* **RECORDED INFORMATION**
--

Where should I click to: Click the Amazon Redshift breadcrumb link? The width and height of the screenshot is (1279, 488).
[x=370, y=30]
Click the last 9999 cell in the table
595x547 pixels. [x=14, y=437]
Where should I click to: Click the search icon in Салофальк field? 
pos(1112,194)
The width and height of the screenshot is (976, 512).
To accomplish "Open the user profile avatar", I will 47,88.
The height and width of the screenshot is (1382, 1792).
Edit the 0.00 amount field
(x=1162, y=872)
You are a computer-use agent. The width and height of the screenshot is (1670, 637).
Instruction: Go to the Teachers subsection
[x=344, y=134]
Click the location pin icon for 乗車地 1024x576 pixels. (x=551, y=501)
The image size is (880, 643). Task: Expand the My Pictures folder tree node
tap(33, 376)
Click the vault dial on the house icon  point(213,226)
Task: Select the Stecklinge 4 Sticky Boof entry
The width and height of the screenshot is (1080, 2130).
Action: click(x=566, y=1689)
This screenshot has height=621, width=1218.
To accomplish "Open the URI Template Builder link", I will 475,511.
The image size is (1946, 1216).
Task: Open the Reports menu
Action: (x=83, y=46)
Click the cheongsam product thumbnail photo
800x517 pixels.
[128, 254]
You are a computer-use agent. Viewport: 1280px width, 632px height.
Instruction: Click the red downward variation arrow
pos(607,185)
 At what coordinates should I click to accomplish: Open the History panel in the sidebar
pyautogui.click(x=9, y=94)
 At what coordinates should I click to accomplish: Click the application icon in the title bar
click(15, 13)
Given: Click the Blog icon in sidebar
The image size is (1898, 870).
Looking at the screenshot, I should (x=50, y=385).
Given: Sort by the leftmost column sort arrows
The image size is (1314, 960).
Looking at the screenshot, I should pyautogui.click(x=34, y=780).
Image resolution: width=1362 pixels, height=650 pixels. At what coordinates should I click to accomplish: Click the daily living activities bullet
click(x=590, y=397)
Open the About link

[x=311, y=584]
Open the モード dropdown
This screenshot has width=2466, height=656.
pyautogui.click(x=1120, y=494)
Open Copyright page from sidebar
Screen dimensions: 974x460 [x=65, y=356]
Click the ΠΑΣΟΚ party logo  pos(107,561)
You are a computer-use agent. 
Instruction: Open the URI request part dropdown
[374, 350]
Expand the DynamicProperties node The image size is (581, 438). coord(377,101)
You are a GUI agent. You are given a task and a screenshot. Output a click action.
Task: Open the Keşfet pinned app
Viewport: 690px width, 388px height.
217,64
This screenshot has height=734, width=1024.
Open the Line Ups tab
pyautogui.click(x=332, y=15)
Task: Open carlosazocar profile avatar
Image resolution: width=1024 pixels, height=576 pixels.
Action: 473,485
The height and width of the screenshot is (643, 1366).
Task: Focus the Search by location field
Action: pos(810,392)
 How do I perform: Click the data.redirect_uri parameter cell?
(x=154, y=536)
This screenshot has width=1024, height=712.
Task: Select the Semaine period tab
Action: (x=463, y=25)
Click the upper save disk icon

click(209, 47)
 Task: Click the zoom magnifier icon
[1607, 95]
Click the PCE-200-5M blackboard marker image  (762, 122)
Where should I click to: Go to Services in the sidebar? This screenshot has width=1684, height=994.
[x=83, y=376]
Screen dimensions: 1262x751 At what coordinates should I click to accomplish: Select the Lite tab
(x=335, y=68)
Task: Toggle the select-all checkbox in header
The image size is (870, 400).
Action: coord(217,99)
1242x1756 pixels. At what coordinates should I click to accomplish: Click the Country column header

--

* **PROBLEM STATEMENT**
Keeping every word in place, restate the entries above.

* **EXERCISE RESPONSE**
Where should I click to: Click the Amazon Redshift breadcrumb link? The width and height of the screenshot is (1279, 488).
[x=370, y=30]
Click the last 9999 cell in the table
595x547 pixels. [x=14, y=437]
Where should I click to: Click the search icon in Салофальк field? 
pos(1112,194)
The width and height of the screenshot is (976, 512).
To accomplish "Open the user profile avatar", I will 47,88.
The height and width of the screenshot is (1382, 1792).
Edit the 0.00 amount field
(x=1162, y=872)
You are a computer-use agent. The width and height of the screenshot is (1670, 637).
Instruction: Go to the Teachers subsection
[x=344, y=134]
Click the location pin icon for 乗車地 1024x576 pixels. (x=551, y=501)
The image size is (880, 643). Task: Expand the My Pictures folder tree node
tap(33, 376)
Click the vault dial on the house icon  point(213,226)
Task: Select the Stecklinge 4 Sticky Boof entry
The width and height of the screenshot is (1080, 2130).
Action: click(x=566, y=1689)
This screenshot has height=621, width=1218.
To accomplish "Open the URI Template Builder link", I will 475,511.
The image size is (1946, 1216).
Task: Open the Reports menu
Action: (x=83, y=46)
Click the cheongsam product thumbnail photo
800x517 pixels.
[128, 254]
You are a computer-use agent. Viewport: 1280px width, 632px height.
Instruction: Click the red downward variation arrow
pos(607,185)
 At what coordinates should I click to accomplish: Open the History panel in the sidebar
pyautogui.click(x=9, y=94)
 At what coordinates should I click to accomplish: Click the application icon in the title bar
click(15, 13)
Given: Click the Blog icon in sidebar
The image size is (1898, 870).
Looking at the screenshot, I should (x=50, y=385).
Given: Sort by the leftmost column sort arrows
The image size is (1314, 960).
Looking at the screenshot, I should pyautogui.click(x=34, y=780).
Image resolution: width=1362 pixels, height=650 pixels. At what coordinates should I click to accomplish: Click the daily living activities bullet
click(x=590, y=397)
Open the About link

[x=311, y=584]
Open the モード dropdown
This screenshot has width=2466, height=656.
pyautogui.click(x=1120, y=494)
Open Copyright page from sidebar
Screen dimensions: 974x460 [x=65, y=356]
Click the ΠΑΣΟΚ party logo  pos(107,561)
You are a computer-use agent. 
Instruction: Open the URI request part dropdown
[374, 350]
Expand the DynamicProperties node The image size is (581, 438). coord(377,101)
You are a GUI agent. You are given a task and a screenshot. Output a click action.
Task: Open the Keşfet pinned app
Viewport: 690px width, 388px height.
217,64
This screenshot has height=734, width=1024.
Open the Line Ups tab
pyautogui.click(x=332, y=15)
Task: Open carlosazocar profile avatar
Image resolution: width=1024 pixels, height=576 pixels.
Action: 473,485
The height and width of the screenshot is (643, 1366).
Task: Focus the Search by location field
Action: pos(810,392)
 How do I perform: Click the data.redirect_uri parameter cell?
(x=154, y=536)
This screenshot has width=1024, height=712.
Task: Select the Semaine period tab
Action: (x=463, y=25)
Click the upper save disk icon

click(209, 47)
 Task: Click the zoom magnifier icon
[1607, 95]
Click the PCE-200-5M blackboard marker image  (762, 122)
Where should I click to: Go to Services in the sidebar? This screenshot has width=1684, height=994.
[x=83, y=376]
Screen dimensions: 1262x751 At what coordinates should I click to accomplish: Select the Lite tab
(x=335, y=68)
Task: Toggle the select-all checkbox in header
The image size is (870, 400).
Action: coord(217,99)
1242x1756 pixels. At what coordinates should I click to accomplish: Click the Country column header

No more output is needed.